What Moves The Market?
The short answer- You
Supply & Demand
After the shares have been sold to the public, it’s up to the public to make them move. When a stock rises it’s because more people desire it and are willing to pay more for it. You in turn become the market movers. The price does not change unless you make it move. A common belief for individuals that are not familiar with the market is that you purchase your stock from the company or banks. The fact is that you buy your stock from me, your neighbor, market players, big institutional traders, and market makers…… basically everyone.
How does it all work?
Market Buy Vs. Limit Buy
The Bid/Ask will have a big influence on the actual price you pay for the stock and what your portfolio is actually worth at any given moment.
When you want to purchase a stock, how much will you have to pay for it? The answer is not always the current market price. This is where Bid and Ask come in. Since the current price of the stock reflects the last trade price that exchanged hands, you may not be able to purchase it for that exact price if no one is offering it at that exact moment. How do we check this? You have to look at the market depth. This will show us the best bid price and best asking price.
Bid – When you place a limit buy, you’re really placing a Bid. For example, Let’s say you see a stock and it’s priced at $5.50 but you only want to pay $5.25 per share for it. You would then place a limit buy which tells your broker you are only willing to pay $5.25 per share for the stock. Your bid will then be listed on the left side of the market depth. The best bid ( the person willing to pay the most for the stock) will be listed at the top. This is who will buy your shares when you place a market sell. Sometimes you will get in between these two prices.

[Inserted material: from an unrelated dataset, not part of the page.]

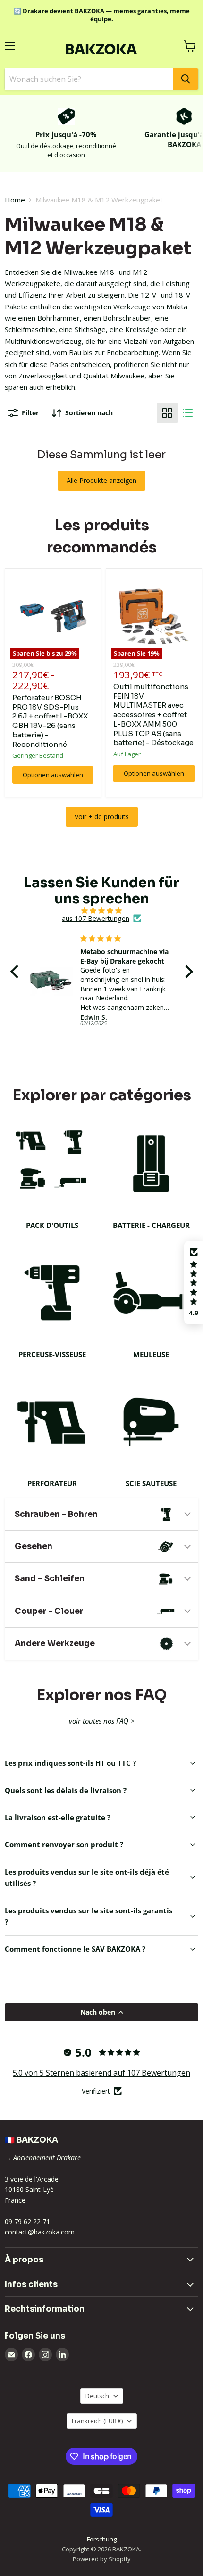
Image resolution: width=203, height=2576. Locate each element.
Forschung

Ask– When you place a limit sell your really placing an Ask. This is the price you are asking for your shares. For example, You purchased your shares for $3 and wand to cash out at $6 then you would place a limit sell which tells your broker you want to sell your for no less than $6. Your asking price then goes on the right side of the list and patiently waits for the price to reach your target then executes the sale. The best asking price will be at the top (the person willing to sell their stock for the least amount) The colored bands on both the bid and ask side represent a group of prices that are the same so we can quickly look and see how many sellers are selling for the same price.
When you place a market buy, you are telling your broker that you are willing to pay full price for the stock. Full price is usually the best asking price. When buyers are aggressive and paying full price for a stock they are removing the shares from the ask side causing to jump to its next price level depth.
The colored bars on the very top represent every sale. When the bar is green then a buyer has paid full price and when a bar is red then a seller has dumped their shares at bid price. Here we see a spike in uranium sales. Although looking at the market depth I can see two sellers have listed 11,000 each at the $.80 range. In order for the price to move above $.80 then everyone needs to buy up these shares. Sometimes these shares are held by market makers who are constantly changing the price of their bid according to demand. And sometimes they work both sides of the spread. The green numbers on the right of the depth chart represent the time and sales window. Every time a sale is made then it will show up here along with the time in white. Just like the colored bars on top these numbers are colored according to the sale type. Green= Market Buy and Red= Market Sell…….. Easy enough to remember right?
When you place a market sell you are telling your broker that you are willing to dump your shares at whatever price. This is usually the best bid price. When we see a lot of sellers dumping their shares for the bid price we see the price of the stock drop.